_Stored data entries_
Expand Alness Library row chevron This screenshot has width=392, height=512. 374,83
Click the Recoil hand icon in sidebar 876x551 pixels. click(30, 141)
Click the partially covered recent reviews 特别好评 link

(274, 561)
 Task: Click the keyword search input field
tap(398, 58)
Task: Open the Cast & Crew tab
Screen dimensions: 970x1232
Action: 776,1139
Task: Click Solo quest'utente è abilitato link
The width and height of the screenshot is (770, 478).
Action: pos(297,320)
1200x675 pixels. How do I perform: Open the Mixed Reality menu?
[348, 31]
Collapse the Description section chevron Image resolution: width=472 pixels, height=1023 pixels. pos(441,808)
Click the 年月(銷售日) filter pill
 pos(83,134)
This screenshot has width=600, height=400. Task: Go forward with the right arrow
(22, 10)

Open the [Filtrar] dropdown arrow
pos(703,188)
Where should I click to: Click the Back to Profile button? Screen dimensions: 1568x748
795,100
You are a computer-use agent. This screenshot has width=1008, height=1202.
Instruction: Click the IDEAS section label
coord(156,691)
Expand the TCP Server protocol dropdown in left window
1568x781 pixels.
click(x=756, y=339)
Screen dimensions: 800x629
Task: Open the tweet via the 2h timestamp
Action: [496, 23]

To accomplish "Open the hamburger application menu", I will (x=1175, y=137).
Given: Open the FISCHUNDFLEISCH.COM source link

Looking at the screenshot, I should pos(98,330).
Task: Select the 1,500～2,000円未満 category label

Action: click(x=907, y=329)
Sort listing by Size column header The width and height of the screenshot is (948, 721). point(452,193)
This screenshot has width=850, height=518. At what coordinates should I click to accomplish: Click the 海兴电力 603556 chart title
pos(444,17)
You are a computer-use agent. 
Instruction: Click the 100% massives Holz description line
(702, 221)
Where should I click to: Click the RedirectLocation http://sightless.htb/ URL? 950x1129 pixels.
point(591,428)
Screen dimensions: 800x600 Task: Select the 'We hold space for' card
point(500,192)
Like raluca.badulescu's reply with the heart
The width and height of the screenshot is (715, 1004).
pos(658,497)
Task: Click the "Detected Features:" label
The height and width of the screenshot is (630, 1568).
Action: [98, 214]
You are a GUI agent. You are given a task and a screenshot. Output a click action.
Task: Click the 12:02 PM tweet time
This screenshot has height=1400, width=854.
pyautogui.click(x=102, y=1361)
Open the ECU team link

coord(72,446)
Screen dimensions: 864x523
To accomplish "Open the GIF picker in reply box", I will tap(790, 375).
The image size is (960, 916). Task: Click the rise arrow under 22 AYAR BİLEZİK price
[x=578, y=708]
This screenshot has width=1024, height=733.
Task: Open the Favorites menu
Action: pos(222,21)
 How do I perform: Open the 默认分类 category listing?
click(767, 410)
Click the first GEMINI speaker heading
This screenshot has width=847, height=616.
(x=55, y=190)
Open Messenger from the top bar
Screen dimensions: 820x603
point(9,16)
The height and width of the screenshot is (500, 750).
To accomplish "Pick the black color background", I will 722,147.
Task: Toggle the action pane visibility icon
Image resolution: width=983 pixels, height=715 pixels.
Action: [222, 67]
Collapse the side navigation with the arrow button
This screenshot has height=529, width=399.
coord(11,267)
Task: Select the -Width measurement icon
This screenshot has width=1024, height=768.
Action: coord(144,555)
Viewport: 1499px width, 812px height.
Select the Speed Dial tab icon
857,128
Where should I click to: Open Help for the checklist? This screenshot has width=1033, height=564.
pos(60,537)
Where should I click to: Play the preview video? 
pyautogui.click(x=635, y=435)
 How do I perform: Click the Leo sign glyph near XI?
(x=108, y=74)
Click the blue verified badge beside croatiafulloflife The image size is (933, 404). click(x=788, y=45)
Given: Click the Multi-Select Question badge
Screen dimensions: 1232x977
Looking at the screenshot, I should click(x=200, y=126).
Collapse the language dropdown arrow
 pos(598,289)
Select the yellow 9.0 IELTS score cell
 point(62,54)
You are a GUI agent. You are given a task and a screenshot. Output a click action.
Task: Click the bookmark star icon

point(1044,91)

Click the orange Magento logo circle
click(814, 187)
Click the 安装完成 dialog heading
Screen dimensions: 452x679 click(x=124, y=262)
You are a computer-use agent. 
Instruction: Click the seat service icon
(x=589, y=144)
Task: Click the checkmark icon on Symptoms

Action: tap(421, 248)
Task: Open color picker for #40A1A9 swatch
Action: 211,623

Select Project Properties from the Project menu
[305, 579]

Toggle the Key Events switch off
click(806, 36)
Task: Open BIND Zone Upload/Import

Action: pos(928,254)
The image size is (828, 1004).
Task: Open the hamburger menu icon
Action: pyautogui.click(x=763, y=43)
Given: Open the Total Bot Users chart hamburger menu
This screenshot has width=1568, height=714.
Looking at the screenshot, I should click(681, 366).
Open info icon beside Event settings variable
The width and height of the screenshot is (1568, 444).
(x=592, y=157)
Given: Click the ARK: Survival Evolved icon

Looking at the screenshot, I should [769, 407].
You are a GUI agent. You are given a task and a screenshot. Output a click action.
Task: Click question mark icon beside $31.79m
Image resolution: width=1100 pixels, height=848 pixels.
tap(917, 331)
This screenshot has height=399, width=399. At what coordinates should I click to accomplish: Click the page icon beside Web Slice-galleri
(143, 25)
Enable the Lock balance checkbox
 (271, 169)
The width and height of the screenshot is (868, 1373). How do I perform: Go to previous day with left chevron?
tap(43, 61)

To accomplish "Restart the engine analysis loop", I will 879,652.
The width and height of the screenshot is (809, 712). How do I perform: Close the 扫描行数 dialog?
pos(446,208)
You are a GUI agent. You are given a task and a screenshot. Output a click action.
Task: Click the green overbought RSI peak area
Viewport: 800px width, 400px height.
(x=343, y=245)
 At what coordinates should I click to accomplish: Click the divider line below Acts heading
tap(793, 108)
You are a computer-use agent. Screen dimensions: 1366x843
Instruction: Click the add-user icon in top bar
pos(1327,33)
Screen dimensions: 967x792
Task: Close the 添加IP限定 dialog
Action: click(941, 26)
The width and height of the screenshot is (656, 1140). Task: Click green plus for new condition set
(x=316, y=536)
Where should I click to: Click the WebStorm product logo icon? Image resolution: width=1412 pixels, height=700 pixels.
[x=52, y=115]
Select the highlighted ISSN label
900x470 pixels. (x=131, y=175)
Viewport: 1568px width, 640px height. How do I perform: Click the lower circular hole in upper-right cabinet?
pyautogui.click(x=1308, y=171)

_Work request_
Without changing a single character, repeat each record.

_Completed task_
Expand Alness Library row chevron This screenshot has width=392, height=512. 374,83
Click the Recoil hand icon in sidebar 876x551 pixels. click(30, 141)
Click the partially covered recent reviews 特别好评 link

(274, 561)
 Task: Click the keyword search input field
tap(398, 58)
Task: Open the Cast & Crew tab
Screen dimensions: 970x1232
Action: 776,1139
Task: Click Solo quest'utente è abilitato link
The width and height of the screenshot is (770, 478).
Action: pos(297,320)
1200x675 pixels. How do I perform: Open the Mixed Reality menu?
[348, 31]
Collapse the Description section chevron Image resolution: width=472 pixels, height=1023 pixels. pos(441,808)
Click the 年月(銷售日) filter pill
 pos(83,134)
This screenshot has width=600, height=400. Task: Go forward with the right arrow
(22, 10)

Open the [Filtrar] dropdown arrow
pos(703,188)
Where should I click to: Click the Back to Profile button? Screen dimensions: 1568x748
795,100
You are a computer-use agent. This screenshot has width=1008, height=1202.
Instruction: Click the IDEAS section label
coord(156,691)
Expand the TCP Server protocol dropdown in left window
1568x781 pixels.
click(x=756, y=339)
Screen dimensions: 800x629
Task: Open the tweet via the 2h timestamp
Action: [496, 23]

To accomplish "Open the hamburger application menu", I will (x=1175, y=137).
Given: Open the FISCHUNDFLEISCH.COM source link

Looking at the screenshot, I should pos(98,330).
Task: Select the 1,500～2,000円未満 category label

Action: click(x=907, y=329)
Sort listing by Size column header The width and height of the screenshot is (948, 721). point(452,193)
This screenshot has width=850, height=518. At what coordinates should I click to accomplish: Click the 海兴电力 603556 chart title
pos(444,17)
You are a computer-use agent. 
Instruction: Click the 100% massives Holz description line
(702, 221)
Where should I click to: Click the RedirectLocation http://sightless.htb/ URL? 950x1129 pixels.
point(591,428)
Screen dimensions: 800x600 Task: Select the 'We hold space for' card
point(500,192)
Like raluca.badulescu's reply with the heart
The width and height of the screenshot is (715, 1004).
pos(658,497)
Task: Click the "Detected Features:" label
The height and width of the screenshot is (630, 1568).
Action: [98, 214]
You are a GUI agent. You are given a task and a screenshot. Output a click action.
Task: Click the 12:02 PM tweet time
This screenshot has height=1400, width=854.
pyautogui.click(x=102, y=1361)
Open the ECU team link

coord(72,446)
Screen dimensions: 864x523
To accomplish "Open the GIF picker in reply box", I will tap(790, 375).
The image size is (960, 916). Task: Click the rise arrow under 22 AYAR BİLEZİK price
[x=578, y=708]
This screenshot has width=1024, height=733.
Task: Open the Favorites menu
Action: pos(222,21)
 How do I perform: Open the 默认分类 category listing?
click(767, 410)
Click the first GEMINI speaker heading
This screenshot has width=847, height=616.
(x=55, y=190)
Open Messenger from the top bar
Screen dimensions: 820x603
point(9,16)
The height and width of the screenshot is (500, 750).
To accomplish "Pick the black color background", I will 722,147.
Task: Toggle the action pane visibility icon
Image resolution: width=983 pixels, height=715 pixels.
Action: [222, 67]
Collapse the side navigation with the arrow button
This screenshot has height=529, width=399.
coord(11,267)
Task: Select the -Width measurement icon
This screenshot has width=1024, height=768.
Action: coord(144,555)
Viewport: 1499px width, 812px height.
Select the Speed Dial tab icon
857,128
Where should I click to: Open Help for the checklist? This screenshot has width=1033, height=564.
pos(60,537)
Where should I click to: Play the preview video? 
pyautogui.click(x=635, y=435)
 How do I perform: Click the Leo sign glyph near XI?
(x=108, y=74)
Click the blue verified badge beside croatiafulloflife The image size is (933, 404). click(x=788, y=45)
Given: Click the Multi-Select Question badge
Screen dimensions: 1232x977
Looking at the screenshot, I should click(x=200, y=126).
Collapse the language dropdown arrow
 pos(598,289)
Select the yellow 9.0 IELTS score cell
 point(62,54)
You are a GUI agent. You are given a task and a screenshot. Output a click action.
Task: Click the bookmark star icon

point(1044,91)

Click the orange Magento logo circle
click(814, 187)
Click the 安装完成 dialog heading
Screen dimensions: 452x679 click(x=124, y=262)
You are a computer-use agent. 
Instruction: Click the seat service icon
(x=589, y=144)
Task: Click the checkmark icon on Symptoms

Action: tap(421, 248)
Task: Open color picker for #40A1A9 swatch
Action: 211,623

Select Project Properties from the Project menu
[305, 579]

Toggle the Key Events switch off
click(806, 36)
Task: Open BIND Zone Upload/Import

Action: pos(928,254)
The image size is (828, 1004).
Task: Open the hamburger menu icon
Action: pyautogui.click(x=763, y=43)
Given: Open the Total Bot Users chart hamburger menu
This screenshot has width=1568, height=714.
Looking at the screenshot, I should click(681, 366).
Open info icon beside Event settings variable
The width and height of the screenshot is (1568, 444).
(x=592, y=157)
Given: Click the ARK: Survival Evolved icon

Looking at the screenshot, I should [769, 407].
You are a GUI agent. You are given a task and a screenshot. Output a click action.
Task: Click question mark icon beside $31.79m
Image resolution: width=1100 pixels, height=848 pixels.
tap(917, 331)
This screenshot has height=399, width=399. At what coordinates should I click to accomplish: Click the page icon beside Web Slice-galleri
(143, 25)
Enable the Lock balance checkbox
 (271, 169)
The width and height of the screenshot is (868, 1373). How do I perform: Go to previous day with left chevron?
tap(43, 61)

To accomplish "Restart the engine analysis loop", I will 879,652.
The width and height of the screenshot is (809, 712). How do I perform: Close the 扫描行数 dialog?
pos(446,208)
You are a GUI agent. You are given a task and a screenshot. Output a click action.
Task: Click the green overbought RSI peak area
Viewport: 800px width, 400px height.
(x=343, y=245)
 At what coordinates should I click to accomplish: Click the divider line below Acts heading
tap(793, 108)
You are a computer-use agent. Screen dimensions: 1366x843
Instruction: Click the add-user icon in top bar
pos(1327,33)
Screen dimensions: 967x792
Task: Close the 添加IP限定 dialog
Action: click(941, 26)
The width and height of the screenshot is (656, 1140). Task: Click green plus for new condition set
(x=316, y=536)
Where should I click to: Click the WebStorm product logo icon? Image resolution: width=1412 pixels, height=700 pixels.
[x=52, y=115]
Select the highlighted ISSN label
900x470 pixels. (x=131, y=175)
Viewport: 1568px width, 640px height. How do I perform: Click the lower circular hole in upper-right cabinet?
pyautogui.click(x=1308, y=171)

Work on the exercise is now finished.